CSA broke protocol, created impasse - BCCI

BCCI secretary Sanjay Patel has said Cricket South Africa breached the protocol of finalising a series for India's tour of South Africa when they issued an itinerary without BCCI approval

Amol Karhadkar
Amol Karhadkar
The South African players' appeal for 'urgent conversations' between CSA and BCCI has gone unheard  •  AFP

The South African players' appeal for 'urgent conversations' between CSA and BCCI has gone unheard  •  AFP

Cricket South Africa created the current impasse with the BCCI by going against protocol in announcing unilaterally the schedule for India's tour, BCCI secretary Sanjay Patel has said. The BCCI is "waiting", Patel said, without specifying what it was waiting for.
The schedule was announced by CSA in early July, prompting a swift and sharp response by the BCCI that left relations between the two in a state of limbo. A CSA spoksesman said the board was not going to respond to Patel's comments.
"Things are going [on] since long. Certain things have to be put in right perspective. Let me inform you that BCCI in normal circumstances would have done anything [for the tour to proceed]. But the protocol of finalising any series is joint declaration. But that declaration was originally done without the BCCI's approval. So we are waiting," Patel said in Mumbai.
Patel did not elaborate on what the BCCI was waiting for, since a meeting between him and CSA chief executive Haroon Lorgat on the sidelines of the ICC board meeting in Dubai failed to break the deadlock.

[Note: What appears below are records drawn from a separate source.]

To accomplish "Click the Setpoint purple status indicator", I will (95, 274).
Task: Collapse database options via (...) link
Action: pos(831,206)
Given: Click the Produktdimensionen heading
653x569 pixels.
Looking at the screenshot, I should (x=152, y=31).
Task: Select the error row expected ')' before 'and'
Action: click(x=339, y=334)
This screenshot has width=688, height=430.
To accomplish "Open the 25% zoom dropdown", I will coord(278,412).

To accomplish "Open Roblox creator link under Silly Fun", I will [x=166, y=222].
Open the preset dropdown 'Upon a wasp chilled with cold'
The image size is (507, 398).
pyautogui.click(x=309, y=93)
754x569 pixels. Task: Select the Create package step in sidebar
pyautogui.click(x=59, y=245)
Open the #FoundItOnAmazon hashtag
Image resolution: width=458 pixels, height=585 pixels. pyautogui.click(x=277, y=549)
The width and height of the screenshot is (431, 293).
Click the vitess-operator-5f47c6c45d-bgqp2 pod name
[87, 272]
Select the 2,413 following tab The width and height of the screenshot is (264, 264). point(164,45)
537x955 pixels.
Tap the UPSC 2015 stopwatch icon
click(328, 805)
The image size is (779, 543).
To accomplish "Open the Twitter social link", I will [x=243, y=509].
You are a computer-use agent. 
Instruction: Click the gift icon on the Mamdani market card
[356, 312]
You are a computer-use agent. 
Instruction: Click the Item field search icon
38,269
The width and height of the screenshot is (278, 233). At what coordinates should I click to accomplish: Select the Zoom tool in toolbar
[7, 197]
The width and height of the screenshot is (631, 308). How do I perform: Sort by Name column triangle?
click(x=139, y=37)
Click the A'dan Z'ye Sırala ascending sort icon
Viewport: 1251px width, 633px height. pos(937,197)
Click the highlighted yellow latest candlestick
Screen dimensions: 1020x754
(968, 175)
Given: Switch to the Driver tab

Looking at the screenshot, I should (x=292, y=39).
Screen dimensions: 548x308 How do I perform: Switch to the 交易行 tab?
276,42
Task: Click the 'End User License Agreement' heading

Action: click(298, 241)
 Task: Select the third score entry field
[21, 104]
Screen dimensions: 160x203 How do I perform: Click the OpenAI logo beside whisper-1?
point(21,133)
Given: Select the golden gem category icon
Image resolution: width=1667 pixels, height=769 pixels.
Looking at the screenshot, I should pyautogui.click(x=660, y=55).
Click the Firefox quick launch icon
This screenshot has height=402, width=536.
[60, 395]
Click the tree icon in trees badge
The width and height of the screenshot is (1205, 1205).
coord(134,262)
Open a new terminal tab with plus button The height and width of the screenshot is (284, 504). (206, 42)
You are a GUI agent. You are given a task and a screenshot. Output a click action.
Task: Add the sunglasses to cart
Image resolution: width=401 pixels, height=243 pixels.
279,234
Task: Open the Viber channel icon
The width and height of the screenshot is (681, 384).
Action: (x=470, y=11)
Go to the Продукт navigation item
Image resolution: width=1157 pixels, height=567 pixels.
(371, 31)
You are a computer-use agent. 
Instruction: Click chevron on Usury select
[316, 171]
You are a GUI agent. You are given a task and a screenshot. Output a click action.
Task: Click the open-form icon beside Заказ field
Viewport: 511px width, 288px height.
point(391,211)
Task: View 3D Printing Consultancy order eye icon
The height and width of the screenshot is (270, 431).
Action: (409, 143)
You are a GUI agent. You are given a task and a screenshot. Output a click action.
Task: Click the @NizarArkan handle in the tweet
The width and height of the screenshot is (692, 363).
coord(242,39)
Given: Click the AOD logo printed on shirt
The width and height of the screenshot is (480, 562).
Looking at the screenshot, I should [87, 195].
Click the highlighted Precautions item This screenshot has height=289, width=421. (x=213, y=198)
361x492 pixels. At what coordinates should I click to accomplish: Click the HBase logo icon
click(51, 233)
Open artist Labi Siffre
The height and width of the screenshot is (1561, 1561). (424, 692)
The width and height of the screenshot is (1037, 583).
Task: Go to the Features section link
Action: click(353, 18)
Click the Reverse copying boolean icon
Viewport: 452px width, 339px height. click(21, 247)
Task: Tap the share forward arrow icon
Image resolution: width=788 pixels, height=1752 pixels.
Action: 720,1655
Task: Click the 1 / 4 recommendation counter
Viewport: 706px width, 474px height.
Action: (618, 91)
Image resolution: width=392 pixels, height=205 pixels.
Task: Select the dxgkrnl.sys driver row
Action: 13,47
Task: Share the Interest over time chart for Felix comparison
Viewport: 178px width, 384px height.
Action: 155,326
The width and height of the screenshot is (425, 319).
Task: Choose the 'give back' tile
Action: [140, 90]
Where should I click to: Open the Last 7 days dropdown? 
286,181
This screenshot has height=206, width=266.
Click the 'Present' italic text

ESPNcricinfo understands Patel had promised CSA that they would hear from the BCCI after the AGM on September 29. However, despite N Srinivasan's election as BCCI president, the board's top brass has decided to wait on finalising the tour itinerary until the Supreme Court allows Srinivasan to discharge duties as the BCCI chief. The court is going to hear the matter next on October 7.
With the uncertainty over the South Africa tour increasing, Patel said the BCCI was confident of having an alternate plan in case it was cancelled. "[A] number of countries are ready to play with India. There is no problem at all," he said. He said there was no plan to host a tri-series involving Pakistan and Sri Lanka "at the moment" but the board had already demonstrated its ability to organise series at short notice - as was evident from the West Indies series.
"There were a couple of reasons [for organising the West Indies series] because BCCI is also committed to its local fans. Somehow, for the season 2013-14, the home series are only 24 days, if I am not wrong," Patel said. "So obviously we were worried about how to do the home series and we are quite happy that the West Indies series has been finalised."
Patel also set aside Mumbai Cricket Association's objection to the decision to resume international cricket at the Cricket Club of India's Brabourne Stadium in Mumbai. CCI has a special voting right as per the BCCI constitution and the AGM decided to treat it as a separate unit, unlike in the past when the MCA used to decide whether to allot matches to the Brabourne Stadium or not.
"Considering the historical background of CCI as well as all the help [they have provided] as and when required… When the venue questions have arisen, CCI is always there to support and giving some match [to them] won't be out of turn or something like that," Patel said. "We considered that some matches will be allocated. MCA's rotation and everything remains the same. It has got nothing to do with it. This will be an additional allotment, if at all."
During the last Test hosted at Braboune in December 2009, MCA and CCI were involved in a dispute over payment of rent. However, international cricket returned to the historic venue during the Women's World Cup earlier this year.